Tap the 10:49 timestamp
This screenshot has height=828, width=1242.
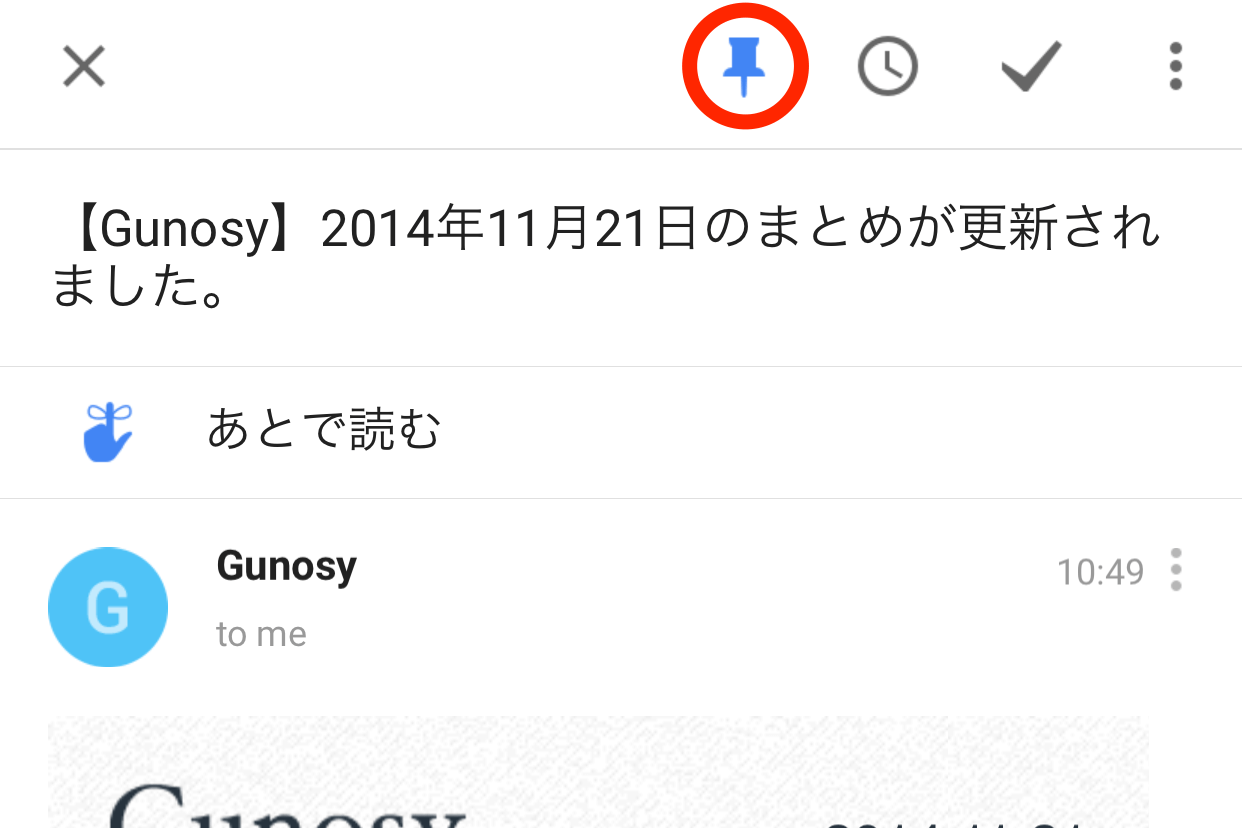(x=1100, y=572)
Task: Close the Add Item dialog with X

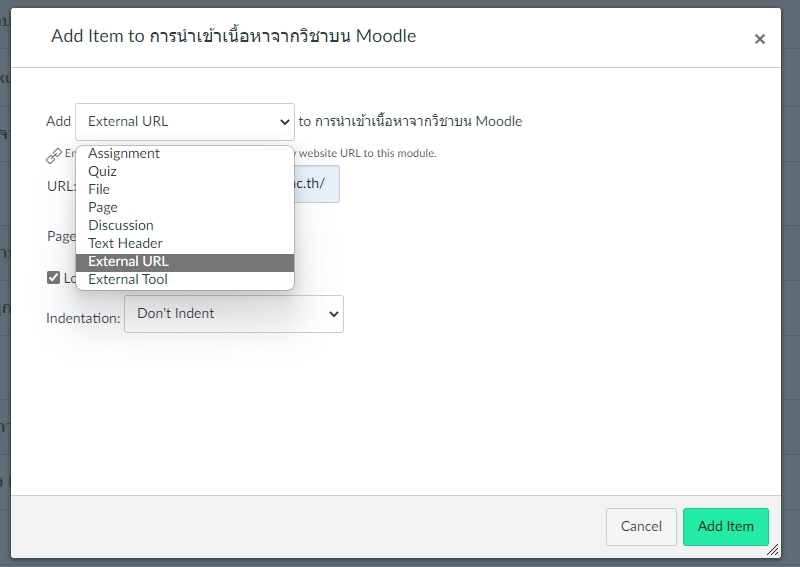Action: click(759, 39)
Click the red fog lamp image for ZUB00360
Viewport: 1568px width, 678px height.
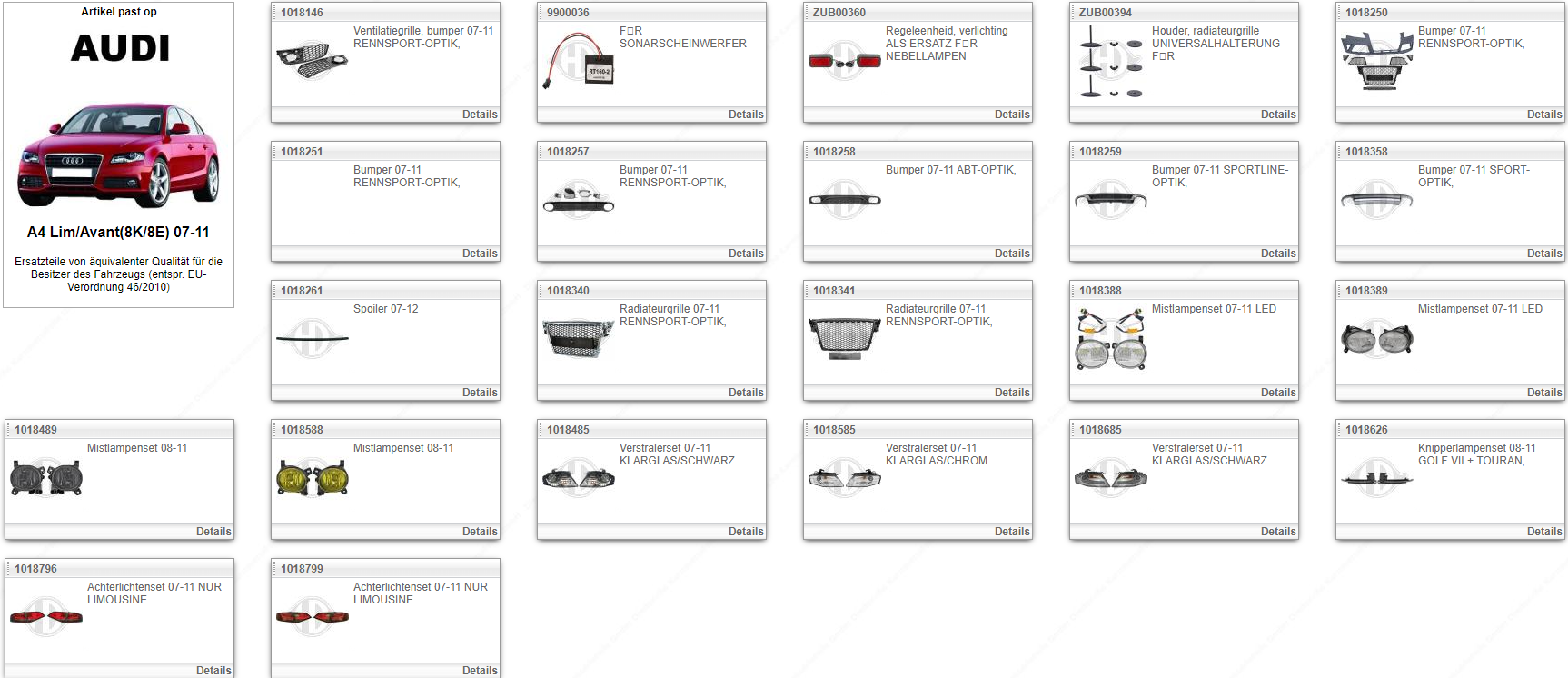[844, 61]
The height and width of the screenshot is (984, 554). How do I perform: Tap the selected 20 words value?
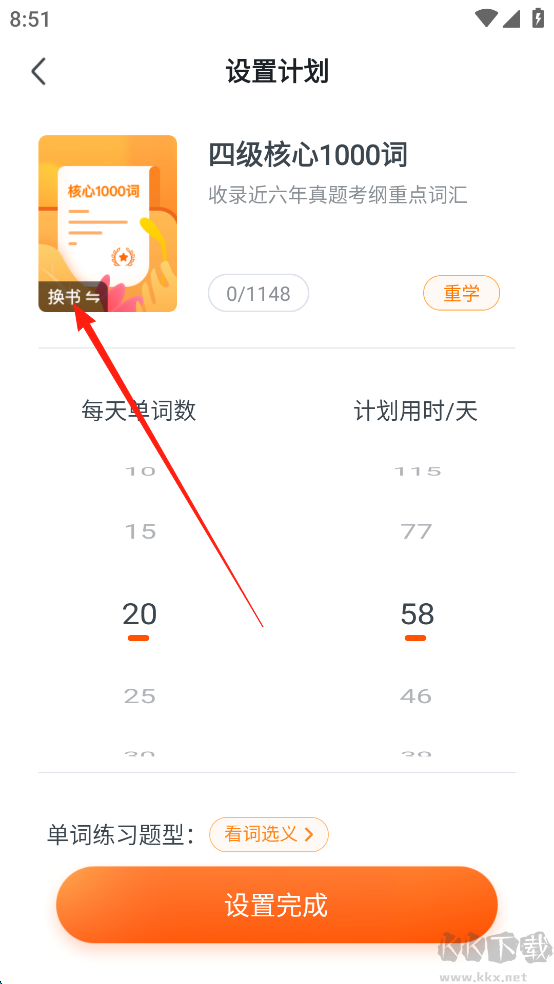point(139,614)
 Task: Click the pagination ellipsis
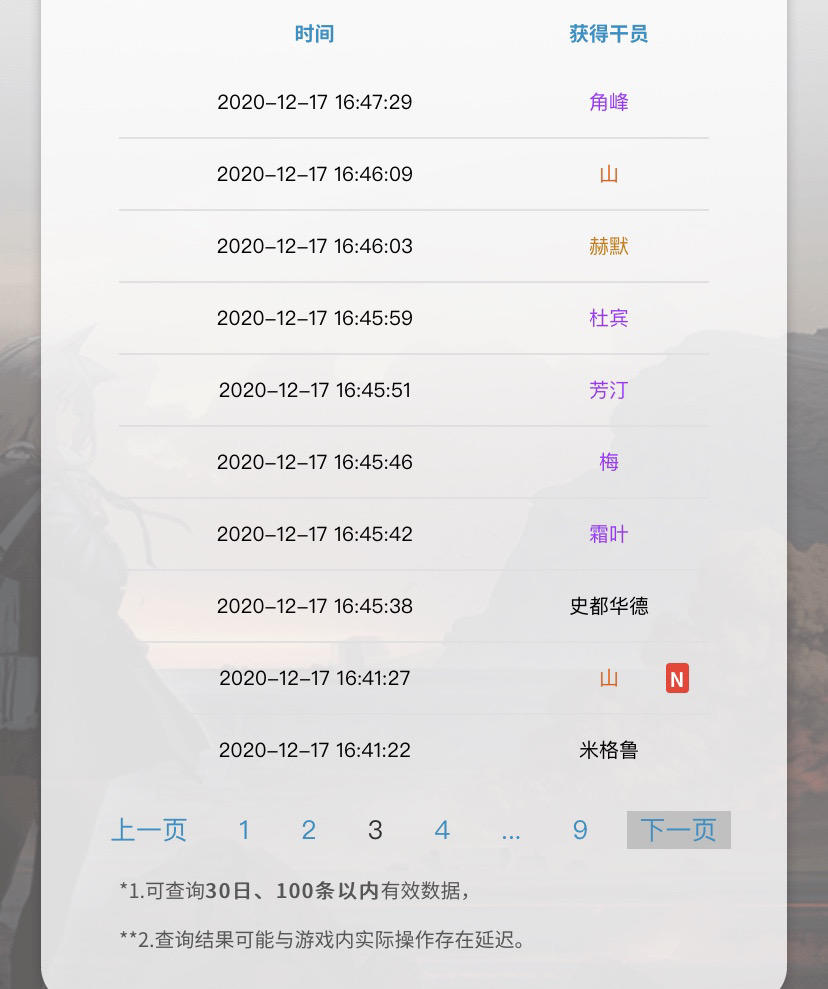coord(511,832)

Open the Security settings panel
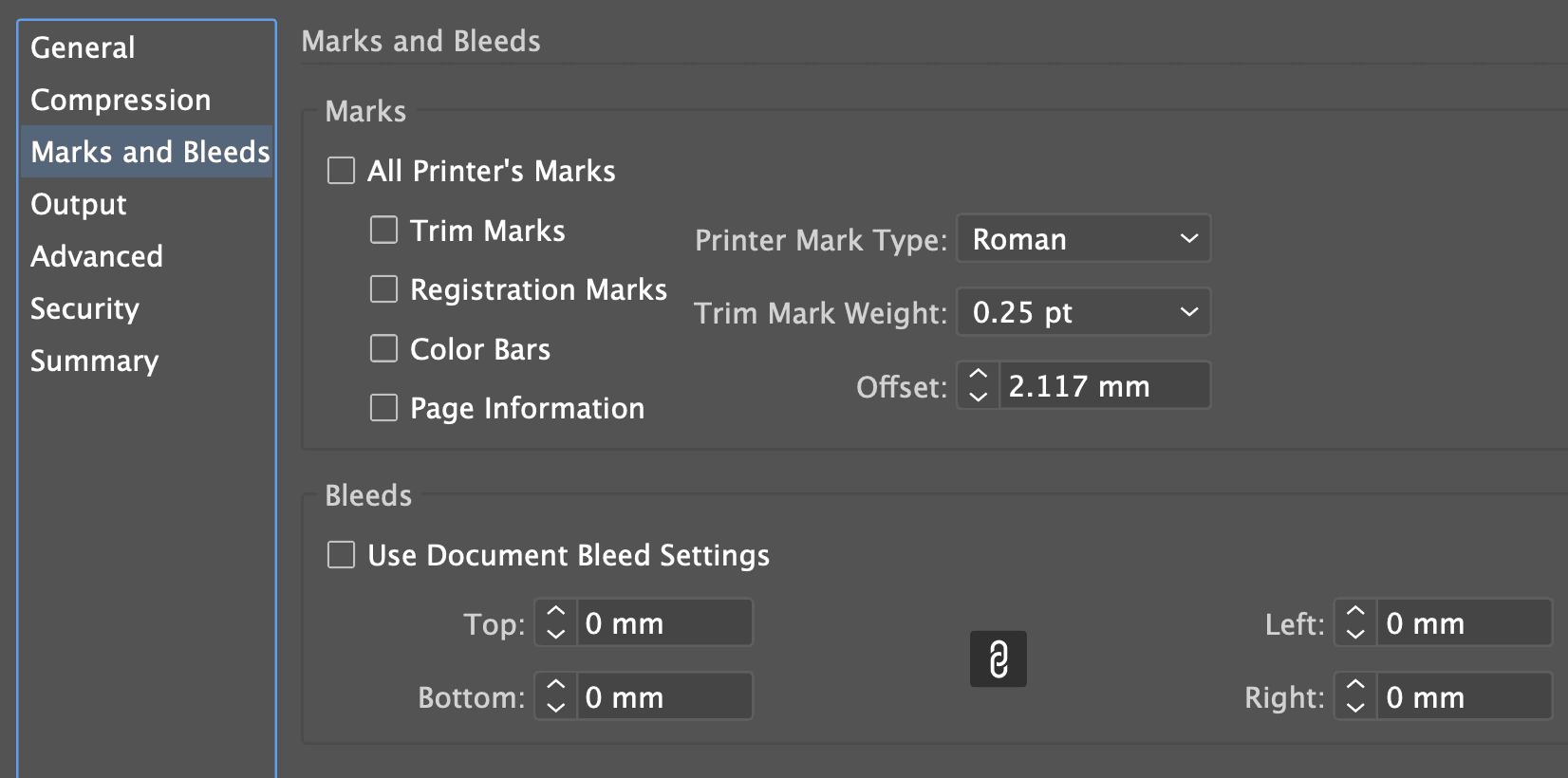pos(84,308)
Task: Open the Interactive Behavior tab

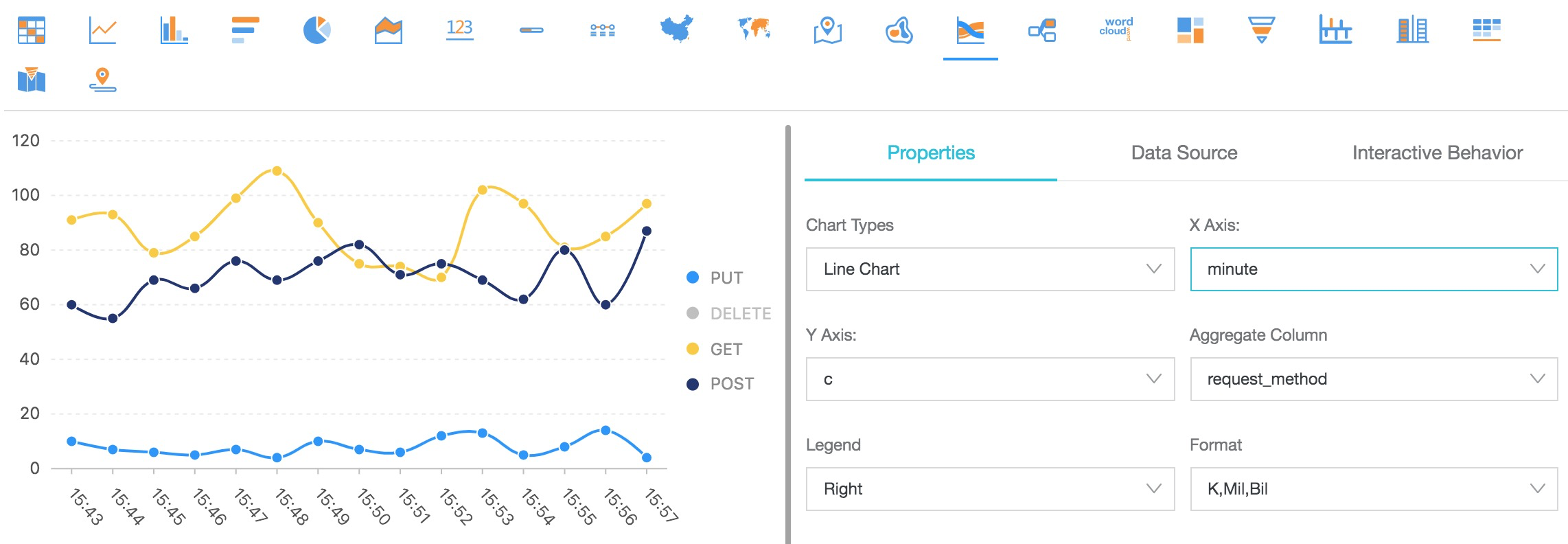Action: [x=1437, y=152]
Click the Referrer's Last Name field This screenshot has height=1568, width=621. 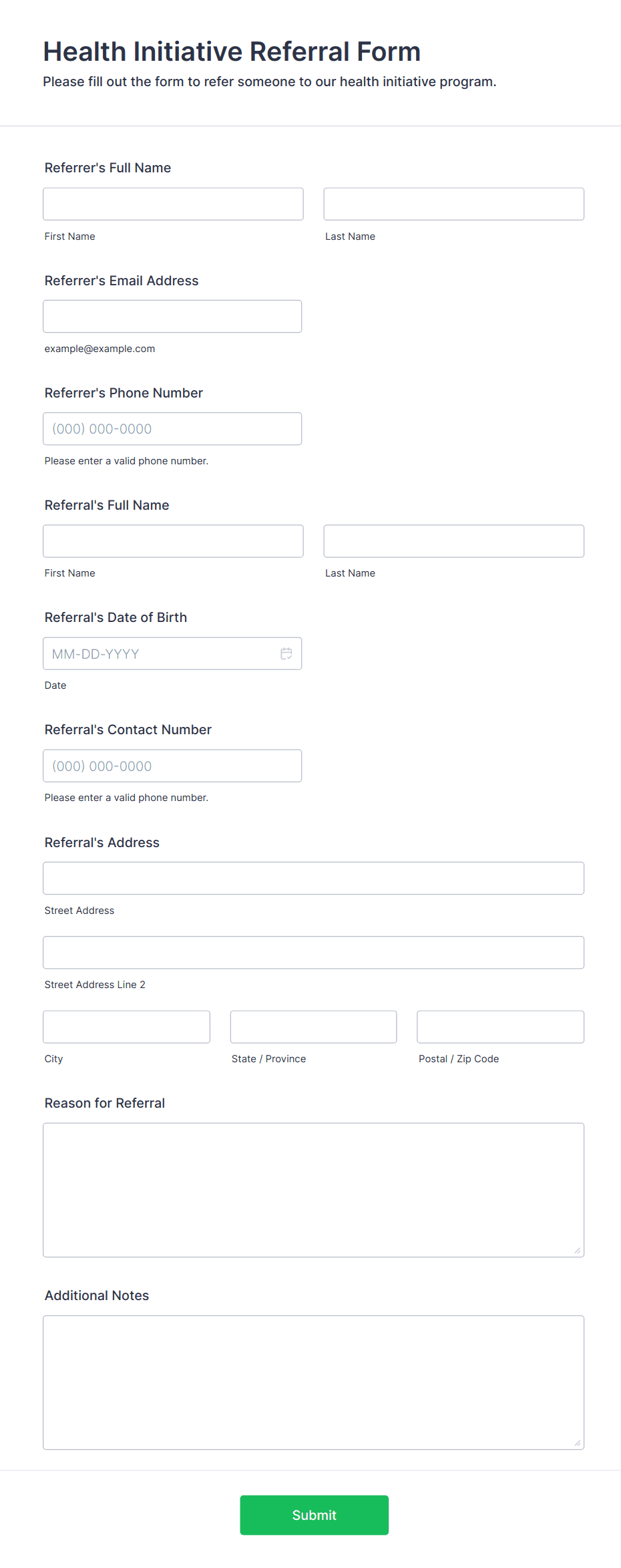(453, 204)
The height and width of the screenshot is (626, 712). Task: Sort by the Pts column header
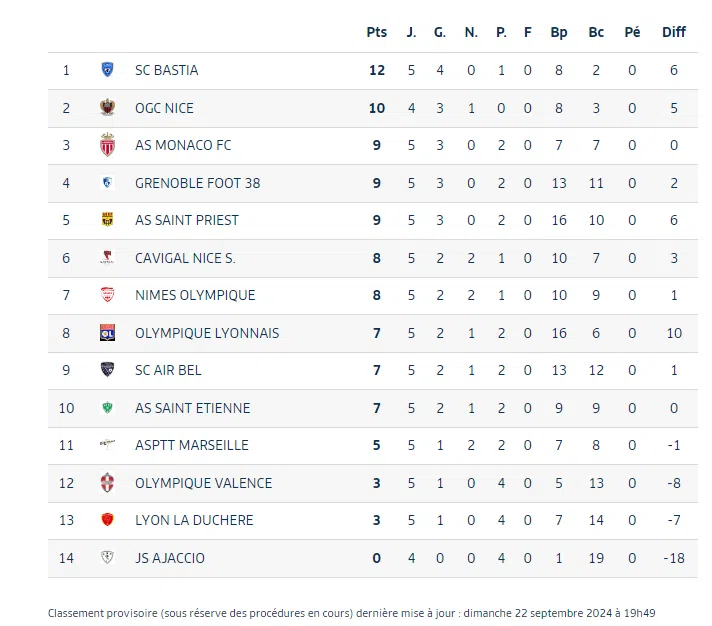(x=376, y=32)
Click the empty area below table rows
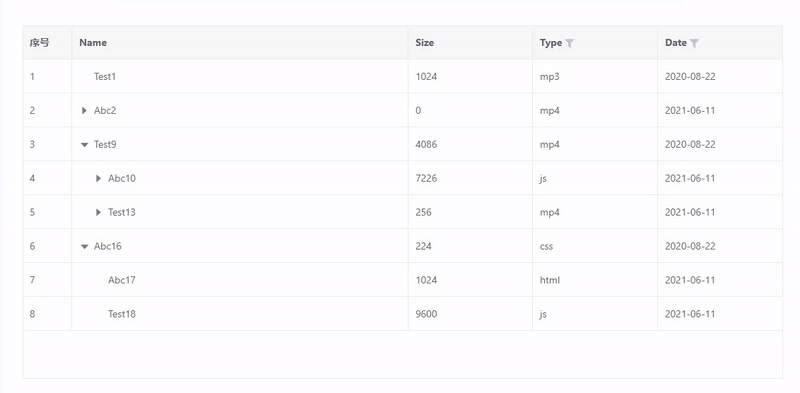 coord(403,355)
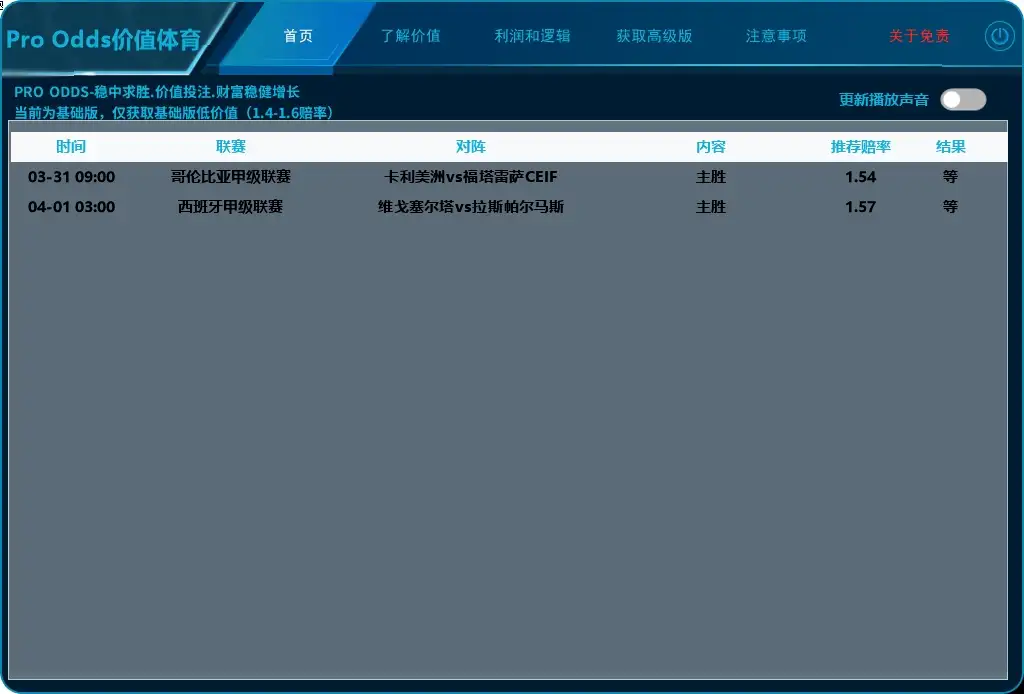Click the 结果 column header
Image resolution: width=1024 pixels, height=694 pixels.
pyautogui.click(x=950, y=146)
━━━━━━━━━━━━━━━━━━━━
§ TASK DESCRIPTION
Everything from the line that contains "The height and width of the screenshot is (626, 712)." to the final line of the data is to be duplicated exactly, both ends included, except the pictures.

§ OUTPUT FOR THIS EXERCISE
The height and width of the screenshot is (626, 712). Task: Sort by the Pts column header
(x=376, y=32)
Click the empty area below table rows
 coord(403,355)
Click the 结果 column header
Image resolution: width=1024 pixels, height=694 pixels.
pyautogui.click(x=950, y=146)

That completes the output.